[
https://issues.apache.org/jira/browse/HDDS-8952?page=com.atlassian.jira.plugin.system.issuetabpanels:comment-tabpanel&focusedCommentId=17739341#comment-17739341
]
George Jahad commented on HDDS-8952:
------------------------------------
[~adoroszlai]
We are concerned about the fact that TestOMRatisSnapshots is disabled while we
continue to make significant changes to the snapshotting codebase. I'm afraid
people will make breaking changes that go unnoticed because those tests are
disabled.
We'd like to come up with a workaround that keeps as much of the testing as
possible while finding a workaround for the flakiness. Here is our current
proposal:
The TestOMRatisSnapshots flakiness got bad in this commit:
9f6cb9de5596fc2228bb6baf58ead6b713036757 because it added a lot more writes to
the test. So we would like to restore that class to the previous revision:
cc1d2b3984194d22027fc119c05329e1c9e73c5f
Then we will move the latest changes to a new class that will have the ratis
parameters modified to eliminate the flakiness.
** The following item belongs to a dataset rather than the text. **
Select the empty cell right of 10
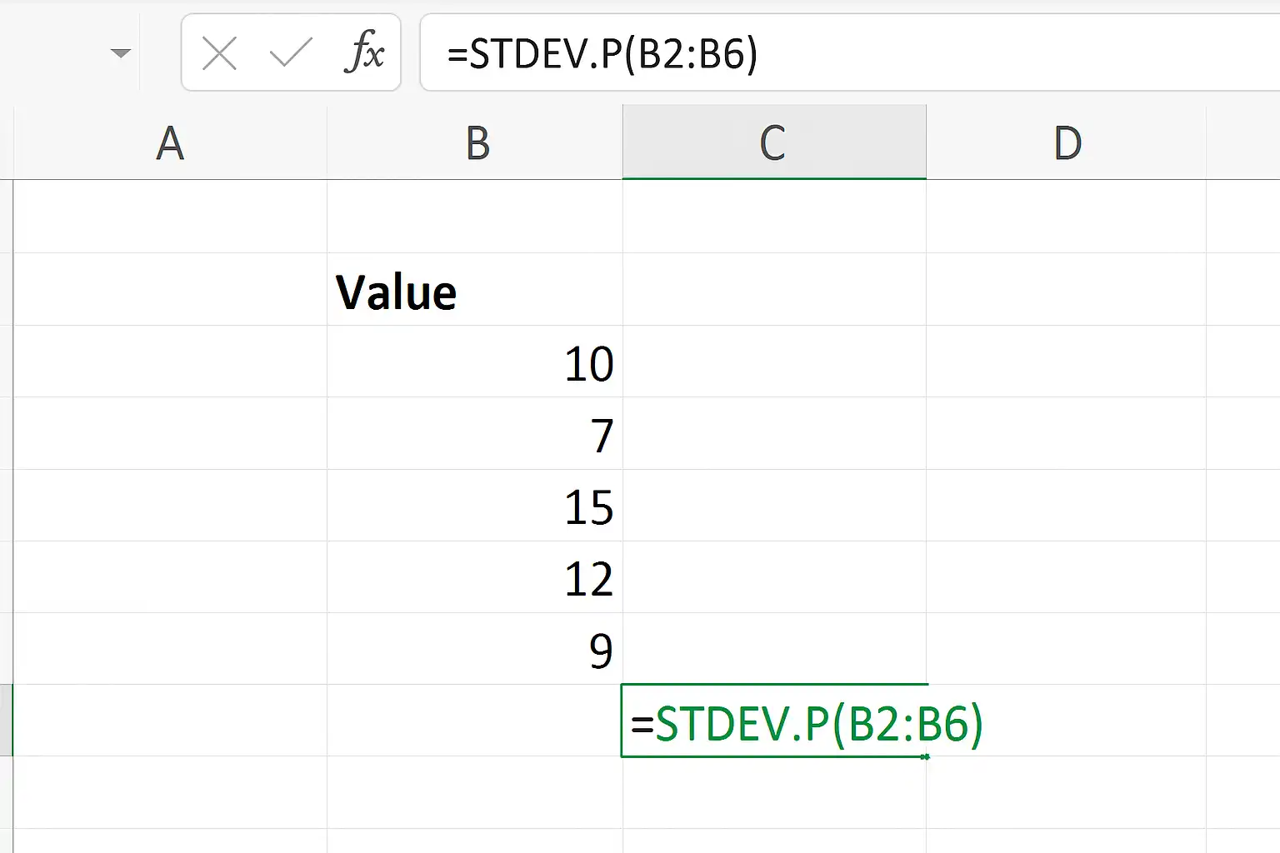Screen dimensions: 1280x853 click(x=774, y=362)
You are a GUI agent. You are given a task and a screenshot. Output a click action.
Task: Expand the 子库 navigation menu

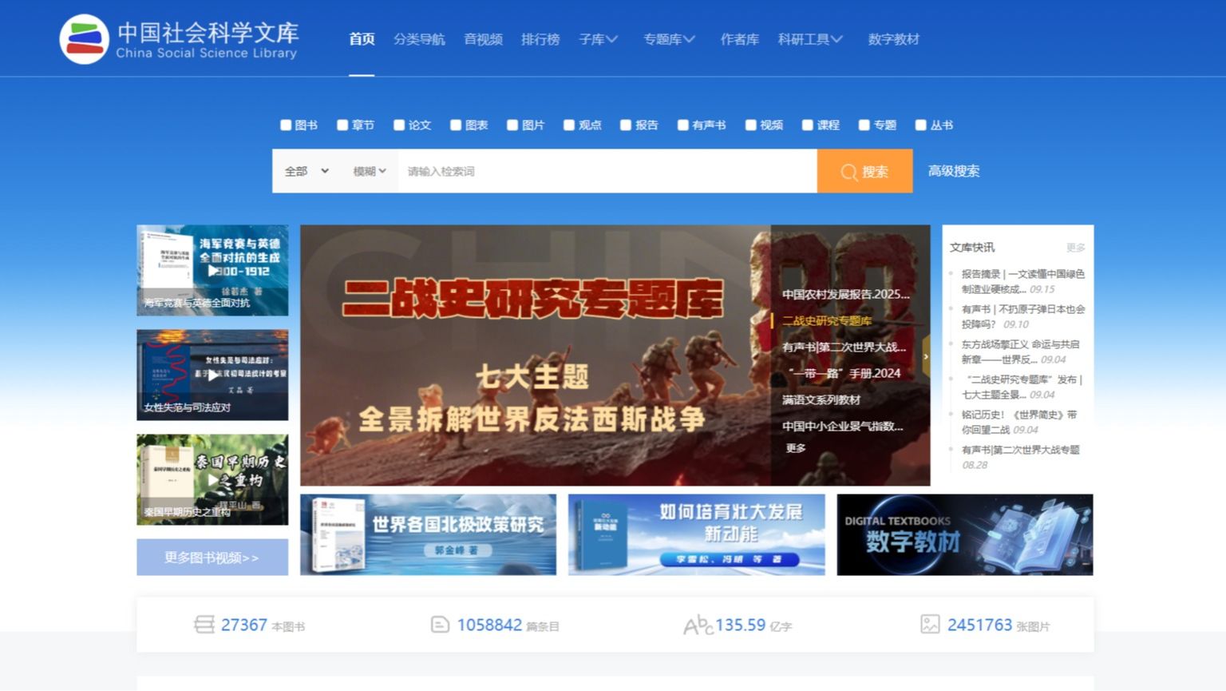(598, 39)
There have been two tests that have changed since that revision:
testInstallIncrementalSnapshot() and testInstallSnapshot(). So those two tests
will exist in both classes: the old versions in the old class with the old
ratis parameters, and those two tests in a new class with the parameters
changed.
That will keep the CI working for now until we figure out the right solution.
Does that seem reasonable?
> MiniOzoneHAClusterImpl frequently hangs when writing keys to bucket.
> --------------------------------------------------------------------
>
> Key: HDDS-8952
> URL: https://issues.apache.org/jira/browse/HDDS-8952
> Project: Apache Ozone
> Issue Type: Sub-task
> Reporter: George Jahad
> Priority: Blocker
>
> MiniOzoneHAClusterImpl frequently hangs when writing keys to bucket.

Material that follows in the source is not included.